However, an issue may arise if there is a beneficiary designated in both the plan and the will, but the named beneficiary is not the same. It is then necessary to determine which designation will prevail.
Section 52(1) of the SLRA states that a “revocation in a will is effective to revoke a designation made by instrument only if the revocation relates expressly to the designation, either generally or specifically.” Accordingly, if there is a conflict between the will and the plan with respect to the designated beneficiary, as long as the will expressly refers to the plan designation, the will should govern the ultimate beneficiary of the plan. Moreover, it may be possible to determine which designation will prevail by looking at which was made most recently. As per section 52(2) of the SLRA, a later designation revokes an earlier designation, to the extent of any inconsistency.

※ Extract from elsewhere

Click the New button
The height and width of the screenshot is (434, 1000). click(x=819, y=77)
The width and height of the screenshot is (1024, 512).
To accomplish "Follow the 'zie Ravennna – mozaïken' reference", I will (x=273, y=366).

There is also case law to support overriding a plan designation based on the clear intention of the testator. In McConomy-Wood v McConomy, 2009 CanLII 7174 (ONSC), the testator designated one of her three children, Lisa, as the beneficiary of her RRIF a few weeks prior to her death. However, throughout her life, it was the testator’s consistent intention, frequently expressed to her children, that they would all be treated equally and that all of her assets would be divided equally amongst the three of them.
The will did not expressly refer to the designation, but it named Lisa as the sole estate trustee to hold the assets of the estate in trust for all three siblings equally. The judge in McConomy-Wood v McConomy therefore found that the intention of the testator with respect to the RRIF designation was that her daughter hold the proceeds of the RRIF on the same terms as the estate.
The most prudent way of dealing with potential conflicts is to be aware of beneficiary designations in the plans themselves. If you choose to also refer to the designation in your will, take the time to verify who the named beneficiary is and to be consistent between the will and the plan, in order to avoid any conflicts or confusion.